Saturday: Another full rest day. I was restless, so I deep cleaned the whole house. May have overdone it because I was in bed and passed out by 9pm.

Sunday: This is the last of it! 3 easy miles in the morning, then traveling to Boston. Picked up my bib at the expo and went to the Athletes’ Pasta Dinner. I am pumped and ready to go!

Boston Marathon Training Week 15, The Taper Begins

I began the taper phase of my training cycle this week. This means that my overall mileage decreased, while I still maintained the same intensity. Instead of pushing a 50+ mile week, I wrapped it all up with just shy of 40. It felt odd taking a two week taper, but I wanted to closely follow the plan, so I did as it said. I had some ups and downs this week, but I know that a lot of that is just part of the taper. You start to notice all the little aches and pains as you take another rest day and your body heals itself from the months long preparation. We also had a lot of foul weather in New England this past week, which was less than inspiring to get out there and do the work that needed to be done. Nonetheless, I faired through and pulled it off.

Sunday & Monday: Both days were rest days. Sunday was easy to take off, Monday was a bit harder. While I did itch to run on Monday morning, a random snow storm dumped another 4 inches of the horrible white stuff, so I didn’t feel too bad about staying inside.
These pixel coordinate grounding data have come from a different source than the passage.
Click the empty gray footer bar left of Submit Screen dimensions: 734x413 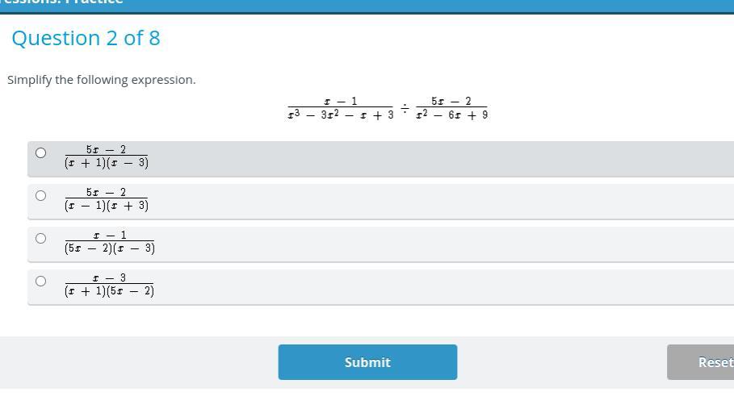click(x=137, y=362)
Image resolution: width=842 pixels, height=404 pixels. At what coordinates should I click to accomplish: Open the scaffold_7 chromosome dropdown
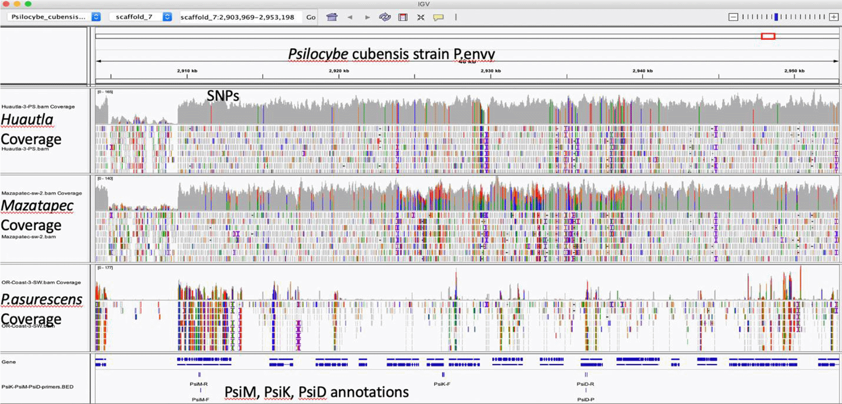pyautogui.click(x=167, y=17)
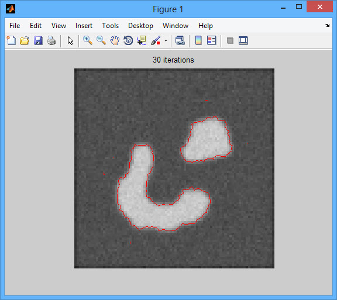The image size is (337, 300).
Task: Select the Zoom In magnifier tool
Action: (88, 40)
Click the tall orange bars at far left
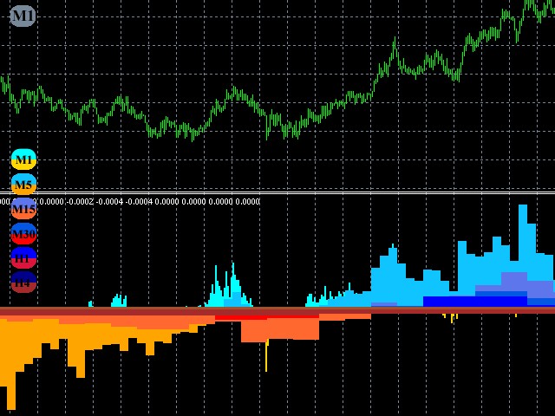 pyautogui.click(x=10, y=364)
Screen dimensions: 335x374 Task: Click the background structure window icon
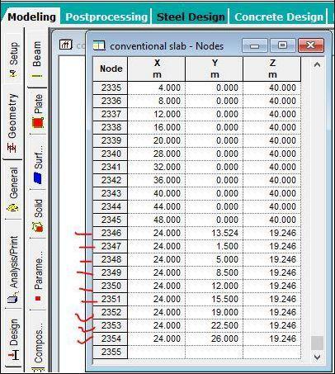pyautogui.click(x=66, y=45)
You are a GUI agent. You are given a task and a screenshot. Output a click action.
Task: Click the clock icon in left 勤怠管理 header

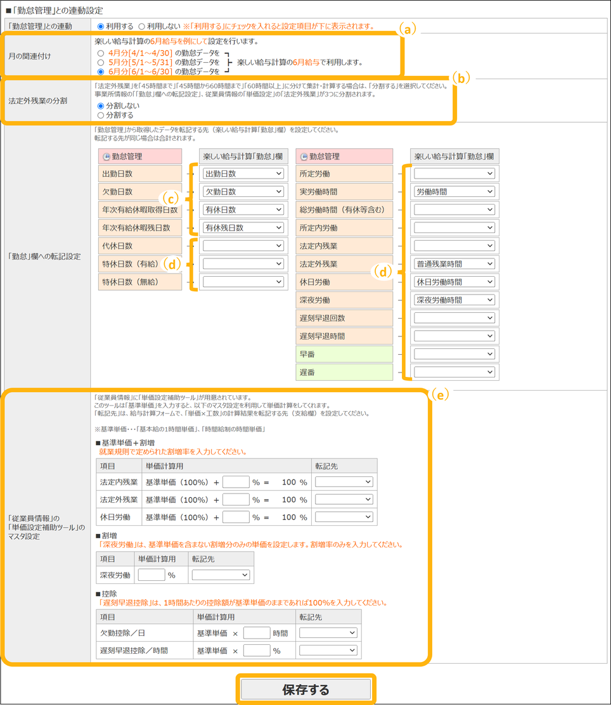(106, 156)
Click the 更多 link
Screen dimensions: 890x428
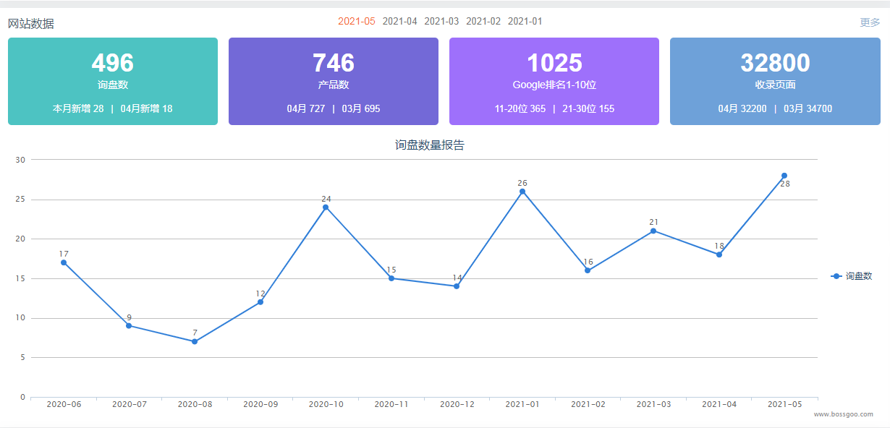(x=870, y=22)
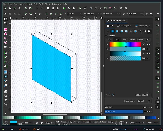Toggle the width/height lock ratio
Image resolution: width=163 pixels, height=131 pixels.
coord(124,14)
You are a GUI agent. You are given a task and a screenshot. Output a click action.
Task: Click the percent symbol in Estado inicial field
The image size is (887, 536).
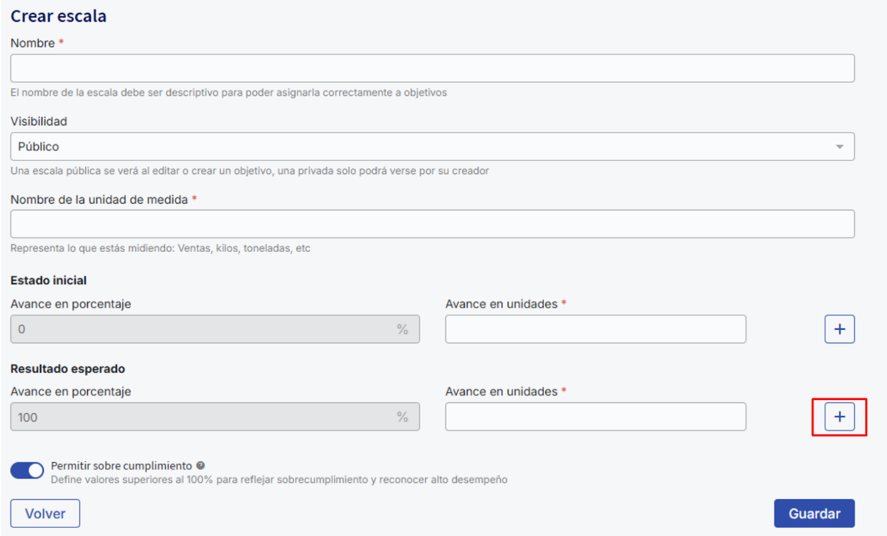pyautogui.click(x=402, y=329)
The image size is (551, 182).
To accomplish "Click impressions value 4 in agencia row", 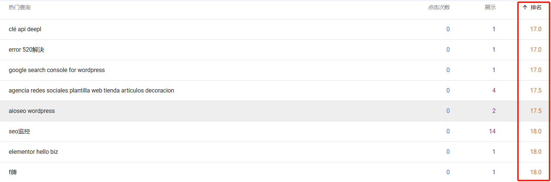I will pos(493,91).

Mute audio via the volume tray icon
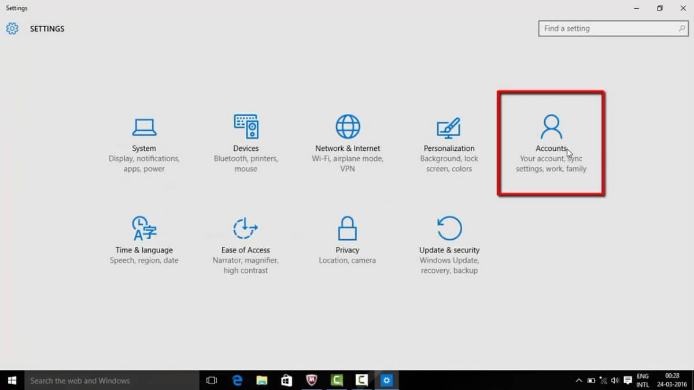615,380

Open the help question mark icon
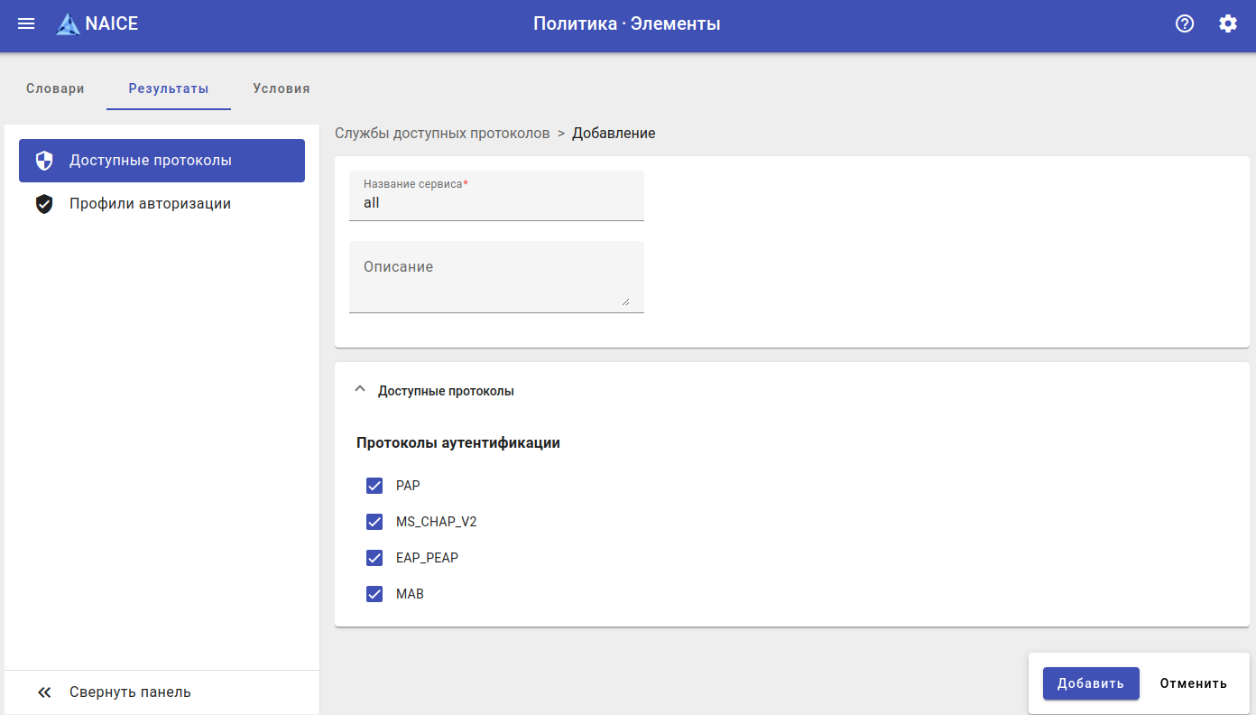1185,24
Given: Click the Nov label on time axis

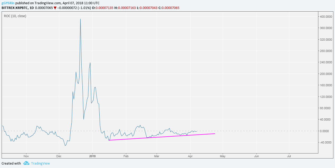Looking at the screenshot, I should click(26, 156).
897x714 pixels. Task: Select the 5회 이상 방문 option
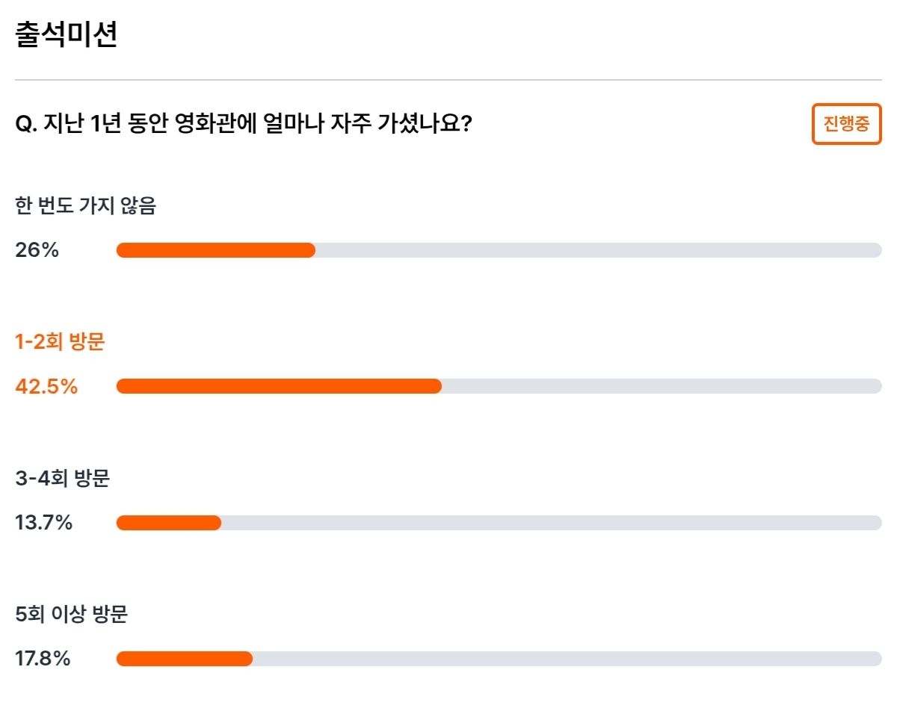pyautogui.click(x=72, y=615)
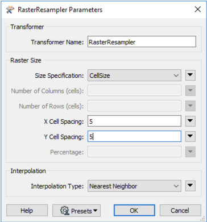Click the disabled arrow beside Number of Rows
This screenshot has height=222, width=207.
191,106
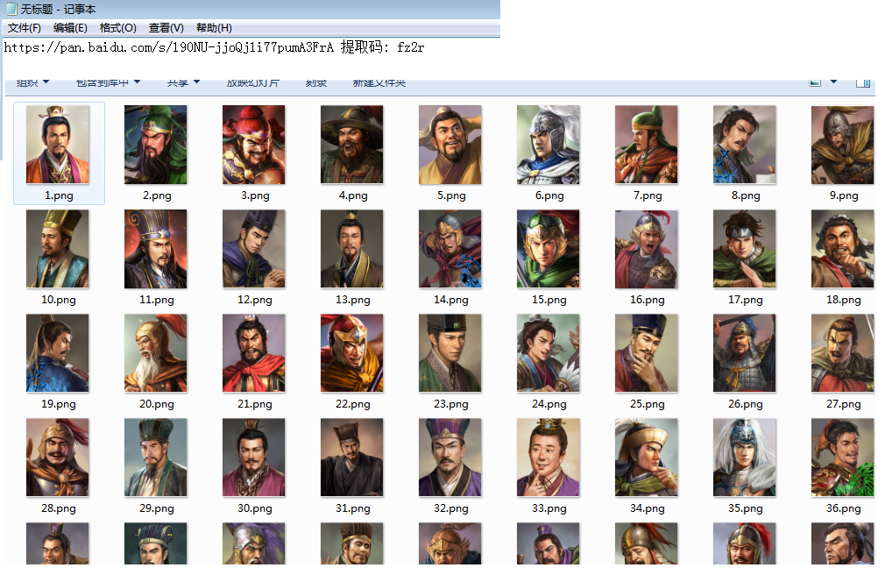Open the 文件(F) menu
This screenshot has width=885, height=582.
tap(25, 28)
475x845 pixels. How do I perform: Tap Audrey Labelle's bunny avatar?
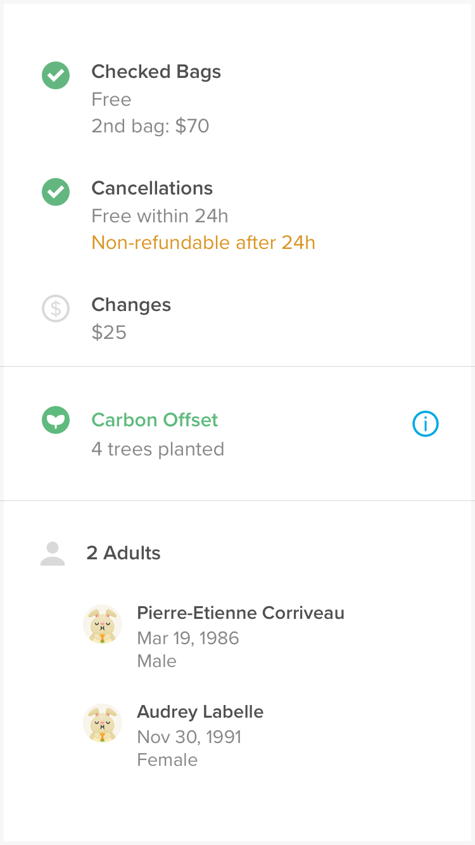coord(103,723)
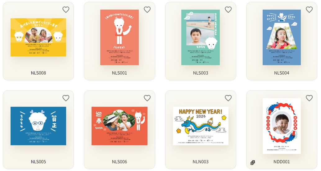The image size is (321, 171).
Task: Toggle heart on NLS001 card
Action: (x=147, y=10)
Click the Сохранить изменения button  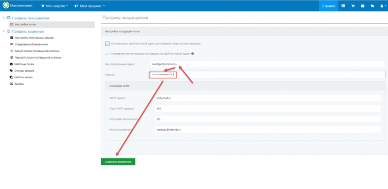click(118, 162)
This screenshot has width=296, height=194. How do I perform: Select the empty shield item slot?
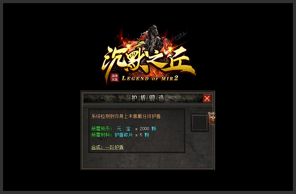coord(200,123)
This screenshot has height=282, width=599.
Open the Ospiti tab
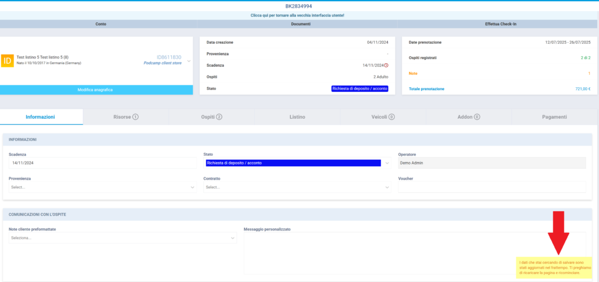(212, 117)
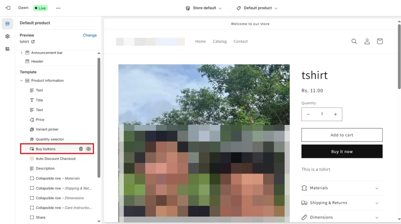This screenshot has width=401, height=224.
Task: Expand the Announcement bar section
Action: point(22,53)
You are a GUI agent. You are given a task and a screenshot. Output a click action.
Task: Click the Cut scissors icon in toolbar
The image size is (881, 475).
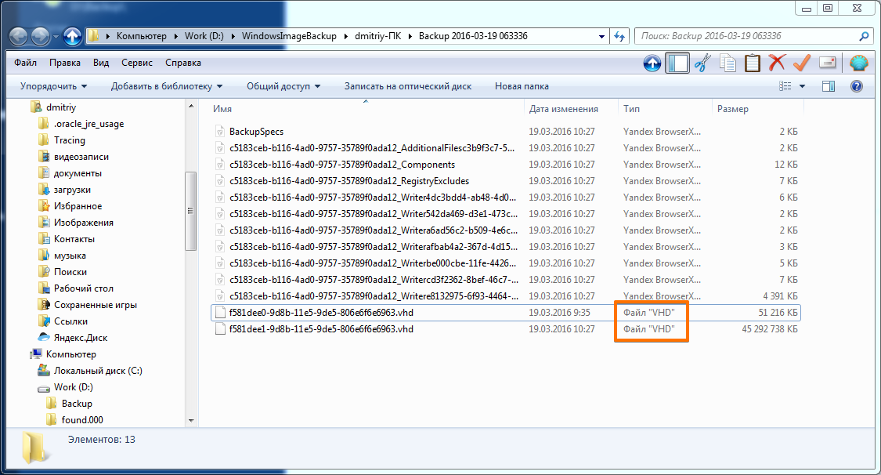click(702, 63)
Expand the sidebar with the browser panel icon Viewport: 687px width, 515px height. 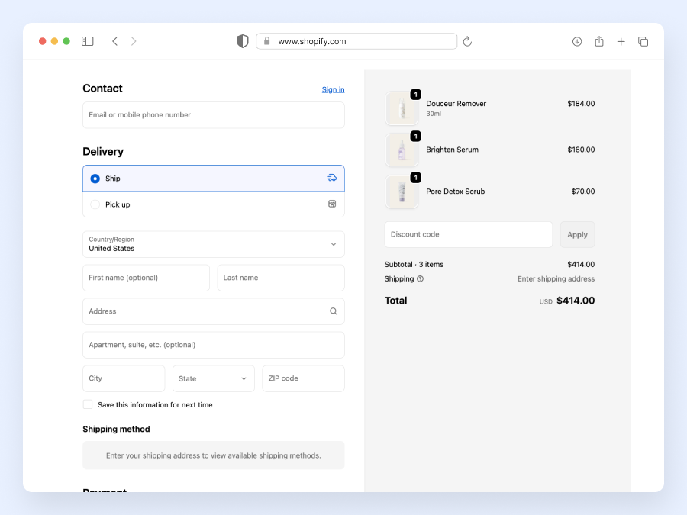[87, 41]
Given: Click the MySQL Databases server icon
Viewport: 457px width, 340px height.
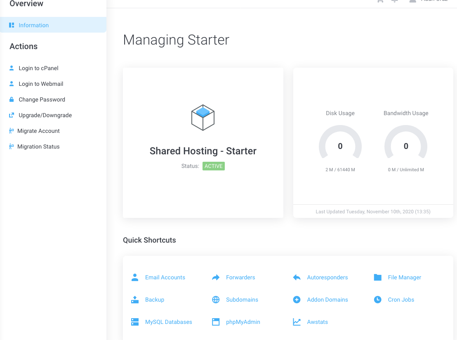Looking at the screenshot, I should (x=135, y=322).
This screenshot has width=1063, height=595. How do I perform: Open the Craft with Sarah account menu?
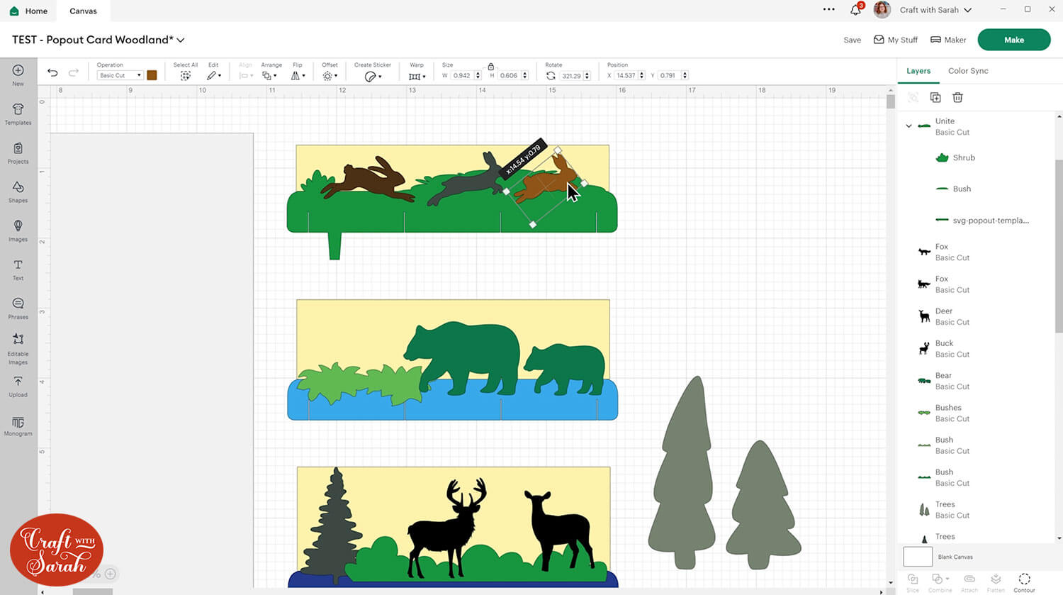(935, 10)
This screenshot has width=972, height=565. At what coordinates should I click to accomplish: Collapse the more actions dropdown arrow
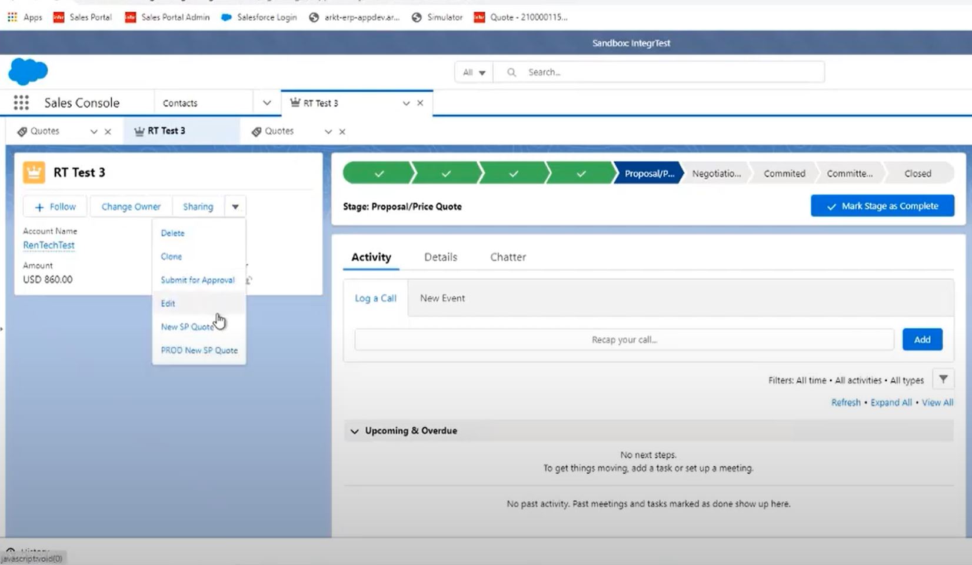[235, 207]
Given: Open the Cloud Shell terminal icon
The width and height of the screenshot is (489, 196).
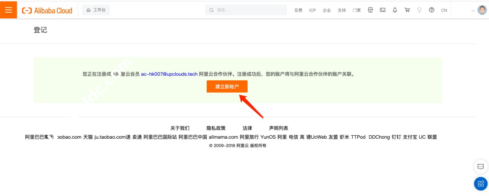Looking at the screenshot, I should point(382,10).
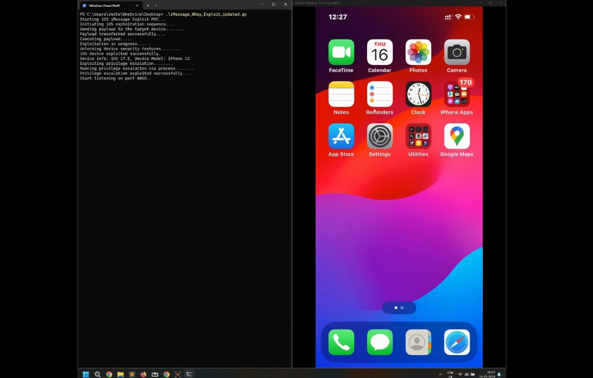Open Messages from the dock
This screenshot has width=593, height=378.
(380, 343)
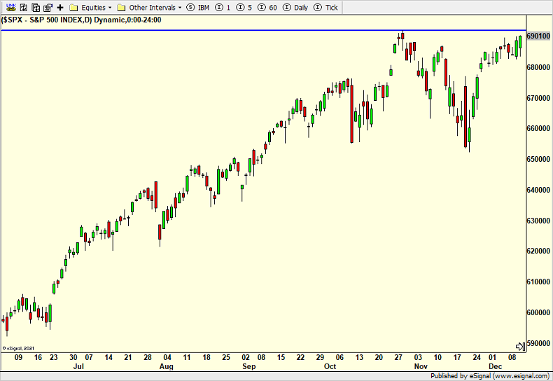The image size is (553, 381).
Task: Click the plus crosshair icon
Action: point(60,8)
Tuesday: Track Day! It was cold and rainy, but I had another awesome workout. I did everything, including the warm up and cool down on the track because I felt that the softer surfaces would probably be more beneficial for my legs. I ran 5 x 1000 meters with a target of 4 minutes per. The wind on the back stretch made pacing a bit difficult, but I hit each one spot on. This was followed by 6 x 200 meter strides. The target for this was 45 seconds, but I got a bit ahead of  myself and ran them between 38 and 40 seconds. I felt great! 2 miles warm up & cool down made for a total of 9 miles.

Wednesday: I traded in Thursday’s rest day for today due to severe back pain. I wasn’t sure what I had done to cause the spasming, but could hardly move. I spent the day on the couch munching Aleve – which did nothing.

Thursday: I was sore, but able to move, so I braved it and went out for a super easy 5 mile run in the woods. I felt good and I felt a lot better after the run. I was also lucky enough to be able to book an emergency massage in the afternoon at Green Blessings Center. It was amazing. 90 minutes later my headache and back pain were gone!

Friday: The workout of the day was the ever favorite, Two by Twos. 2 miles at warm up pace (8:30 pace), two by 2 miles at half marathon pace (7:00) with a mile off (8:00), followed by 2 miles cool down (8:30).  It was snowing hard, making the trail slippery and visibility difficult. It was during this workout that doubts began creeping into my head about my marathon goals. But, I squashed them with each mile that I hit on target.

Saturday: More snow & sleet for a 5 mile recovery run. Will we ever have a Spring?!

Sunday: The last double digit run of the training block! 10 miles at a consistent easy pace. Again, I ran on the trail for softer footing. All the niggles have started and this 10 miler at an 8:30 pace felt harder to maintain than my 18 miler at pace! Looking forward to getting this race over & done with.

I have another six days of tapering, a few race day preparations to make, and lots of hydrating to do. I’m nervous-excited and looking forward to testing out my legs in Boston. I don’t think the reality of the race has quite set in yet since I’ve been trying to keep my mind occupied with other things at the moment. I’m mostly trying to appreciate the down time, the resting, before I have to get going.